Cons of Certificate of Deposits
Of course, there are also some disadvantages of CDs that are good to be aware of.
• Lower rates than other investments. CDs often offer better interest rates than other deposit accounts, but they don’t usually offer competitive advantages over investments like stocks and bonds that can lead to longer- term growth.
• Fixed interest rates can be limiting. Because CDs come with fixed interest rates, if the market improves and interest rates go up, the CD owner can be stuck with a lower interest rate until the CD term ends (unless they open a bump-up CD)
• Withdrawal penalties. More often than not the CD owner has to keep the funds held in the CD until the term ends or they will need to pay an early withdrawal penalty.
• Limited access. Unlike a money market account or savings account, it’s not possible to access the money in a CD until the term ends.

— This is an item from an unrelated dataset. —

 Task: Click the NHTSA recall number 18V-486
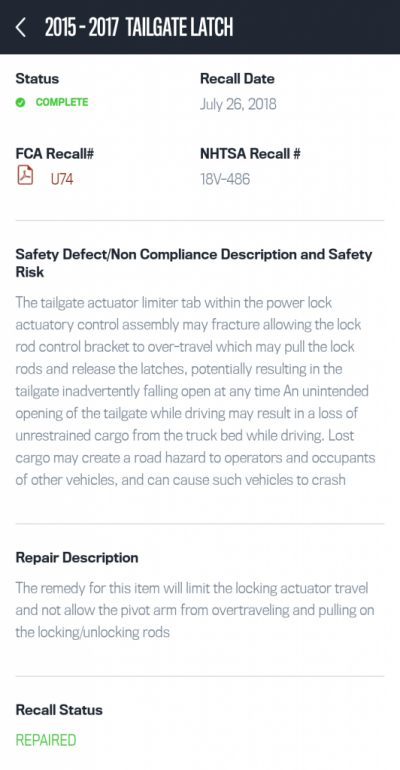(x=225, y=179)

Where Can You Find Money Market Accounts and CDs?
As previously noted, both CDs and money market accounts are available at banks, credit unions, and select financial institutions.
In many cases you can open either of these accounts online, over the phone, or in person.
Because interest rates vary widely, it’s a good idea to do some research to decide whether you want to open a money market account vs. a certificate of deposit, and which institution has the most favorable terms.
Differences Between a Money Market Account and a Certificate of Deposit
Not sure which type of account is the right fit? These are the main differences to consider when choosing between a money market account vs. a CD.
• Withdrawals. It’s possible to make withdrawals a month from a money market account (some restrictions can apply), but CD funds are typically unavailable until the end of the term.
• Interest rates. CDs tend to offer higher interest rates (fixed) than money market accounts (variable).
• Penalties. One withdrawal from a CD can lead to a penalty, whereas you can typically withdraw money at any point from a money market account (although in some cases, especially with regard to electronic transfers the number may be capped at six withdrawals per month).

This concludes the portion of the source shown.